Your task is to filter the entries and copy every line containing the string "right".
-------------------------
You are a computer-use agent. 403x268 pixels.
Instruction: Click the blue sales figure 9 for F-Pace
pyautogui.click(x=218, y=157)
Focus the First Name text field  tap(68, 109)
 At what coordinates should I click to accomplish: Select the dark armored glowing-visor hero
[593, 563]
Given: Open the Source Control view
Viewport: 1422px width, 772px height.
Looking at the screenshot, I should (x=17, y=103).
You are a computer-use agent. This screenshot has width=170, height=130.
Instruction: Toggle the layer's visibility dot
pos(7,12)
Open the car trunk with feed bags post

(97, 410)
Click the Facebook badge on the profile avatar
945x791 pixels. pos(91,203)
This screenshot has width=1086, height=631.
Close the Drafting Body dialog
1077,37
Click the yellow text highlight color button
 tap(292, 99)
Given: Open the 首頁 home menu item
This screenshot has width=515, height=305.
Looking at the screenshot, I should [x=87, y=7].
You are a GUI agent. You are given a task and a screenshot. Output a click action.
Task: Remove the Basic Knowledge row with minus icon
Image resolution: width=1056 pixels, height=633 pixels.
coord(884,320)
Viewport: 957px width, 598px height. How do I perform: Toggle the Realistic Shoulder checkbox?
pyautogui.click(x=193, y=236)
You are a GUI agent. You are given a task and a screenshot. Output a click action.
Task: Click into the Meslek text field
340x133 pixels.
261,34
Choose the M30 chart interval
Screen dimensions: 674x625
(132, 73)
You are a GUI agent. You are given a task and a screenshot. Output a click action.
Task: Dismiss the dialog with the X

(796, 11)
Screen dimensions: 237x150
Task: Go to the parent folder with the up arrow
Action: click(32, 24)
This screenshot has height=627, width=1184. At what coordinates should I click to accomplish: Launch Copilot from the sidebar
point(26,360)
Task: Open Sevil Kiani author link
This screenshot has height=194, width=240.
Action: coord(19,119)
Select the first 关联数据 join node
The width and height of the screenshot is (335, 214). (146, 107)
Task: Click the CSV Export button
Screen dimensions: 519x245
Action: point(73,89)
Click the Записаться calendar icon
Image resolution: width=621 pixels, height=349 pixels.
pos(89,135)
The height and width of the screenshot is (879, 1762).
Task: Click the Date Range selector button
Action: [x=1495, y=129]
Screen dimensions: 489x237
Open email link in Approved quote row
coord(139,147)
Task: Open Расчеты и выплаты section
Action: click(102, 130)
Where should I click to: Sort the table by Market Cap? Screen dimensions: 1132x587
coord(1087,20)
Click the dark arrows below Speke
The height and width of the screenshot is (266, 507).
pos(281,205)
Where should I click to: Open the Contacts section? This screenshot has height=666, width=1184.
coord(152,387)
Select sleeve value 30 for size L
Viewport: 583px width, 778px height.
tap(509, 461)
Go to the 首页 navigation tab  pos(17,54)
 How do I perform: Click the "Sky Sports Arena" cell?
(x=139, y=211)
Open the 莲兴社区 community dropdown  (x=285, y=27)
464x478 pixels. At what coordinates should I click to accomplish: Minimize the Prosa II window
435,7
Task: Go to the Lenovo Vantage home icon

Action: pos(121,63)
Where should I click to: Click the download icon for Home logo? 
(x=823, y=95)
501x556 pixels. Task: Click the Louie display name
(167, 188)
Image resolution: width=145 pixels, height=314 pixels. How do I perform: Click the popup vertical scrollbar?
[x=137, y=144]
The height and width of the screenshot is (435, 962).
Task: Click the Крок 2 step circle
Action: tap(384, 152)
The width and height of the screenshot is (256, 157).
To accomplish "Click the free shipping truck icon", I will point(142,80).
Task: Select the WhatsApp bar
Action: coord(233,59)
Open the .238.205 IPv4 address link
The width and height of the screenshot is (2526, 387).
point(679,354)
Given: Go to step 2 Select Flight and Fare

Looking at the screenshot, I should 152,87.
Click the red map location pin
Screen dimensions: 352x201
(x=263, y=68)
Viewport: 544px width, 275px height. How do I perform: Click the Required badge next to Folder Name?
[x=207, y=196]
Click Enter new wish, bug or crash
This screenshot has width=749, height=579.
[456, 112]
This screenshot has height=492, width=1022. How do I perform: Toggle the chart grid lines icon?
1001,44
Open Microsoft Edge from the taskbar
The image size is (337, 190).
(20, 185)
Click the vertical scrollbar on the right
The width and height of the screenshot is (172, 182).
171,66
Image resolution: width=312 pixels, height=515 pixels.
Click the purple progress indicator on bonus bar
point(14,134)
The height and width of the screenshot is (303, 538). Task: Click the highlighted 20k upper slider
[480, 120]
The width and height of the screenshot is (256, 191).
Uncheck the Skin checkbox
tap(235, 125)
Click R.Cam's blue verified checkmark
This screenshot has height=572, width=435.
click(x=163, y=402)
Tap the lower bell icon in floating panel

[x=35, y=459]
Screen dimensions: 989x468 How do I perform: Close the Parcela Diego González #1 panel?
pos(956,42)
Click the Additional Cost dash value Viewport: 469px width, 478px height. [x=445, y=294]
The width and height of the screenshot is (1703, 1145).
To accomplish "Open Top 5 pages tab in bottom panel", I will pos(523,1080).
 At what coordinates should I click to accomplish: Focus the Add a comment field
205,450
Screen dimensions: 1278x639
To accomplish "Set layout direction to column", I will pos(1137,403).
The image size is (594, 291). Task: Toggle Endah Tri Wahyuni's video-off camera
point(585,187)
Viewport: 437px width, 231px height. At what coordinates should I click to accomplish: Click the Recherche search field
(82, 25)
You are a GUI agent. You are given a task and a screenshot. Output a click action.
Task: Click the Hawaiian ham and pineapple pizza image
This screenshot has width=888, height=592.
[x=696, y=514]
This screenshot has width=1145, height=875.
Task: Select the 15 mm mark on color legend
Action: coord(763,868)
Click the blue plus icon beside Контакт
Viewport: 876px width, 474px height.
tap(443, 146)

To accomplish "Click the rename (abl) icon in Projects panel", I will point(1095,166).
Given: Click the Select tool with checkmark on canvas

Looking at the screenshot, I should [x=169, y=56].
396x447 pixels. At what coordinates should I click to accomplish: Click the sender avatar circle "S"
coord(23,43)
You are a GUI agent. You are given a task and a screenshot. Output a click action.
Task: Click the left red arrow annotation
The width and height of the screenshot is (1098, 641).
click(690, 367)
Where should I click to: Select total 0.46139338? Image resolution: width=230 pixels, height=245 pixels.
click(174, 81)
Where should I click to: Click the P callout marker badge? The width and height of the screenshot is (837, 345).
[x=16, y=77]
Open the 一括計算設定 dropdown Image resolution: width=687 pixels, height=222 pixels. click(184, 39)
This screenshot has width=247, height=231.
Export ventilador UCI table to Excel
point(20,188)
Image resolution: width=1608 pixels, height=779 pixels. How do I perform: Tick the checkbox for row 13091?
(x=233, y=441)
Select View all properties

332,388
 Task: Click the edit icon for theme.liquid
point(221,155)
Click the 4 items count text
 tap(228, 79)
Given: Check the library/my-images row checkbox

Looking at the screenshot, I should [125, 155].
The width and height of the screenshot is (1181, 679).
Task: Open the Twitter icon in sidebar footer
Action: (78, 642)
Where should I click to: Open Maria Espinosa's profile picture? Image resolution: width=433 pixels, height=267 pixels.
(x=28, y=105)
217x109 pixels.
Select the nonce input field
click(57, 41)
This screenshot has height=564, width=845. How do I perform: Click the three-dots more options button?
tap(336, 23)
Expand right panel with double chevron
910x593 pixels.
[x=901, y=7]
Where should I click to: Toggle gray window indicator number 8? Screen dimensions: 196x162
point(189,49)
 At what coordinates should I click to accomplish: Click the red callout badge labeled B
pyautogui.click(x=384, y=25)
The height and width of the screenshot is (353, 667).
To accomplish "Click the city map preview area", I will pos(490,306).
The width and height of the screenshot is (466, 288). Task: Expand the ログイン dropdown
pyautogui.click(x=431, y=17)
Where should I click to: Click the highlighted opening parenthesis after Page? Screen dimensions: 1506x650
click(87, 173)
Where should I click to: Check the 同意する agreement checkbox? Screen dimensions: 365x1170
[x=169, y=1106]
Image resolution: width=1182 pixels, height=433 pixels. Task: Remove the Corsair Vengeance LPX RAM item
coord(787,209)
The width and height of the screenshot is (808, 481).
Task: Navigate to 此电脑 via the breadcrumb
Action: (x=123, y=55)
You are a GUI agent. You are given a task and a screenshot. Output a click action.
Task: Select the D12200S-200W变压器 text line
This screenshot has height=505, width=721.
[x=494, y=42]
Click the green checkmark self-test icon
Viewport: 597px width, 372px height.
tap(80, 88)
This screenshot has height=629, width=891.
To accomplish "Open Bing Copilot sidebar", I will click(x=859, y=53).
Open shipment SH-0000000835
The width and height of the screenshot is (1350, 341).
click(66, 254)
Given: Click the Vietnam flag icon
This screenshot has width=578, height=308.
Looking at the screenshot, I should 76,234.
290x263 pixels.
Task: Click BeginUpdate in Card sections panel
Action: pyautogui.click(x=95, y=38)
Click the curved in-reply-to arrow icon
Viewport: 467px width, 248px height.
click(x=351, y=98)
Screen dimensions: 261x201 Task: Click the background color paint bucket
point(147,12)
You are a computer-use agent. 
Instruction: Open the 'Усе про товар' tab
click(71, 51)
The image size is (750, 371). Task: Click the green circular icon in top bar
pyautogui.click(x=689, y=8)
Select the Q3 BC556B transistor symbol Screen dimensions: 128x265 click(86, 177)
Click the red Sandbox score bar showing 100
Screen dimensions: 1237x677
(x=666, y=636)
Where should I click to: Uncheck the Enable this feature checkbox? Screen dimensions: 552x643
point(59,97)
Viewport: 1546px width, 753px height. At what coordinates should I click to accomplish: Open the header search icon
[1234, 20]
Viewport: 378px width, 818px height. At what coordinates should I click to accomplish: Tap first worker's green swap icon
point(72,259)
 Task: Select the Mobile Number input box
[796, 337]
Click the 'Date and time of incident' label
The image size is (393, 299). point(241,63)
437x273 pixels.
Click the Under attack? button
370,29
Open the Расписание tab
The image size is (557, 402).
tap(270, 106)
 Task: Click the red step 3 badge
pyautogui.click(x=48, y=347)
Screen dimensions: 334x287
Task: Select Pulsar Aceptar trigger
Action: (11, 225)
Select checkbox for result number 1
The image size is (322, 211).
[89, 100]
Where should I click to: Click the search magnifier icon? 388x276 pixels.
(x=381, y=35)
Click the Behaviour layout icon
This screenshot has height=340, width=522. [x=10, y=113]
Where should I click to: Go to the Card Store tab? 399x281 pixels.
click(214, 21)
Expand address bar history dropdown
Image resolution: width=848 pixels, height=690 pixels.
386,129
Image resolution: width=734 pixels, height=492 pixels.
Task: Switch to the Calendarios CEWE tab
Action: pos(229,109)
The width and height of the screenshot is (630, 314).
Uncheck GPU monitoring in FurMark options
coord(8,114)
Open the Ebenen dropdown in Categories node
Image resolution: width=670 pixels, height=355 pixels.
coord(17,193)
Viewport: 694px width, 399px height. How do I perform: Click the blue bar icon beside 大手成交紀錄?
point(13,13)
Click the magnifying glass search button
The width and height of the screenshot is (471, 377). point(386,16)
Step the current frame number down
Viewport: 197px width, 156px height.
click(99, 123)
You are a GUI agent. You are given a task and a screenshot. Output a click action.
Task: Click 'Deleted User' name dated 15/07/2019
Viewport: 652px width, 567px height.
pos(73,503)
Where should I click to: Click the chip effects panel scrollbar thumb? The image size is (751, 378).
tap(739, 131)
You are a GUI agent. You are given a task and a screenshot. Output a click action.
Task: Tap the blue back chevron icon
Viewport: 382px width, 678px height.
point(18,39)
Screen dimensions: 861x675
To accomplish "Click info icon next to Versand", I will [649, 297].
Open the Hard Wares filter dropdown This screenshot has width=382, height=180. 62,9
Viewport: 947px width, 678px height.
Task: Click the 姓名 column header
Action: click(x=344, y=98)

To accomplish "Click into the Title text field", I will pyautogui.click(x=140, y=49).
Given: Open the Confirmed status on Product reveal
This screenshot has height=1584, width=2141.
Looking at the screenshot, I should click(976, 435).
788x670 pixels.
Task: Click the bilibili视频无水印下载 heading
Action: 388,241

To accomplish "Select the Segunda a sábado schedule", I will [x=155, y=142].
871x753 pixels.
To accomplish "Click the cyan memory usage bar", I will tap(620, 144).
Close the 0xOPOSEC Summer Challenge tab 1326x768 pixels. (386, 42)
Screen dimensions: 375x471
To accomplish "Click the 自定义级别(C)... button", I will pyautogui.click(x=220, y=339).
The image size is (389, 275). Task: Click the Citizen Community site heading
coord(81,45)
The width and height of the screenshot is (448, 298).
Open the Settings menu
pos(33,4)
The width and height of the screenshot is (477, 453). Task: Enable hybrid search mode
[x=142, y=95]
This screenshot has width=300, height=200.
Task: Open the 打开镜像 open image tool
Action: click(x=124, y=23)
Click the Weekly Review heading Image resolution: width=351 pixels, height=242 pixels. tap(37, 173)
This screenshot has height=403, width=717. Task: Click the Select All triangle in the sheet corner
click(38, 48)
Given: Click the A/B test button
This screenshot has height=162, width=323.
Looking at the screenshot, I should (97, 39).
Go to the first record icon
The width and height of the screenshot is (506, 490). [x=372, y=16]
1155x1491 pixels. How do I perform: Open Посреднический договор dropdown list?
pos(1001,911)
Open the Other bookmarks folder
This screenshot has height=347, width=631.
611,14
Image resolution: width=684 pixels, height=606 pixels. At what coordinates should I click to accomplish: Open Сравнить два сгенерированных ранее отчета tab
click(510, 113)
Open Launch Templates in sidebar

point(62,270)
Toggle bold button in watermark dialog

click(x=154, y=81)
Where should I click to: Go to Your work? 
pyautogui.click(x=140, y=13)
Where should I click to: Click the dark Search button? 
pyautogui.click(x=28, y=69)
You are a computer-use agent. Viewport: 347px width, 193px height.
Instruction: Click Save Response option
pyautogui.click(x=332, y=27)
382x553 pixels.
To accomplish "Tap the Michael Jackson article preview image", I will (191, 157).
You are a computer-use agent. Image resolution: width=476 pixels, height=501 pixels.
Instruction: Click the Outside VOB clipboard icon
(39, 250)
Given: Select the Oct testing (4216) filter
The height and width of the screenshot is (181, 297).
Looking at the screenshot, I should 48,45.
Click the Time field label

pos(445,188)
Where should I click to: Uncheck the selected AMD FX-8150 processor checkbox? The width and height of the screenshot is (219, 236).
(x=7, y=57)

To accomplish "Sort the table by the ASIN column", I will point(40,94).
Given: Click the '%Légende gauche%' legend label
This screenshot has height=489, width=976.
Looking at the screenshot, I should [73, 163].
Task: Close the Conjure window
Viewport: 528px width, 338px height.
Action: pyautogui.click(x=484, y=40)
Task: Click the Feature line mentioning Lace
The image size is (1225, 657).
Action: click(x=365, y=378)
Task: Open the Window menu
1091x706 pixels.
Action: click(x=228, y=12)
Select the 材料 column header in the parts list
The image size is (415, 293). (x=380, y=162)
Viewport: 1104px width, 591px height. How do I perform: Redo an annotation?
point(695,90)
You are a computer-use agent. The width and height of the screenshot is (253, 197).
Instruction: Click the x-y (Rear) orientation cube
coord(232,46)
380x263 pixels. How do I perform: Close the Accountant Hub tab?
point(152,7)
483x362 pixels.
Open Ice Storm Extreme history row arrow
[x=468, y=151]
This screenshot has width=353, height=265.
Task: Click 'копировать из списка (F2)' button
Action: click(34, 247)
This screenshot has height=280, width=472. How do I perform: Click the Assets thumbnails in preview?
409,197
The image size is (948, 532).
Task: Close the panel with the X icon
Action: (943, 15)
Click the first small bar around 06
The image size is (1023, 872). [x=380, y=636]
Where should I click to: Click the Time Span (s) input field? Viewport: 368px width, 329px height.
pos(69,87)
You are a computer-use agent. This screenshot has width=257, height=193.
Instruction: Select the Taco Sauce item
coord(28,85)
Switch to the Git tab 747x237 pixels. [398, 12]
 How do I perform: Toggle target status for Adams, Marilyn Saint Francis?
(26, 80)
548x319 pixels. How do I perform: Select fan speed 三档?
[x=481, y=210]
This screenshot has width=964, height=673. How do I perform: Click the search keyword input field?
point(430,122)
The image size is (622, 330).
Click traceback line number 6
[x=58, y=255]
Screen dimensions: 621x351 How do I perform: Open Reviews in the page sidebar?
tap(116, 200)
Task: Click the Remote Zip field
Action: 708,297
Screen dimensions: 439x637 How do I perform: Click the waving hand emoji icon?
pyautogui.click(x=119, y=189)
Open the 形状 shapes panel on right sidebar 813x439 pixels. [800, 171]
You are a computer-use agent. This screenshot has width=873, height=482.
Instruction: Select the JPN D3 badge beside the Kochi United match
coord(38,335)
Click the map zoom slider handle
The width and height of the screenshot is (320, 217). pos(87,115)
-------------------------
→ **Answer area**
Click the vertical scrollbar on the right
Expand right panel with double chevron
Open the 形状 shapes panel on right sidebar 813x439 pixels. [800, 171]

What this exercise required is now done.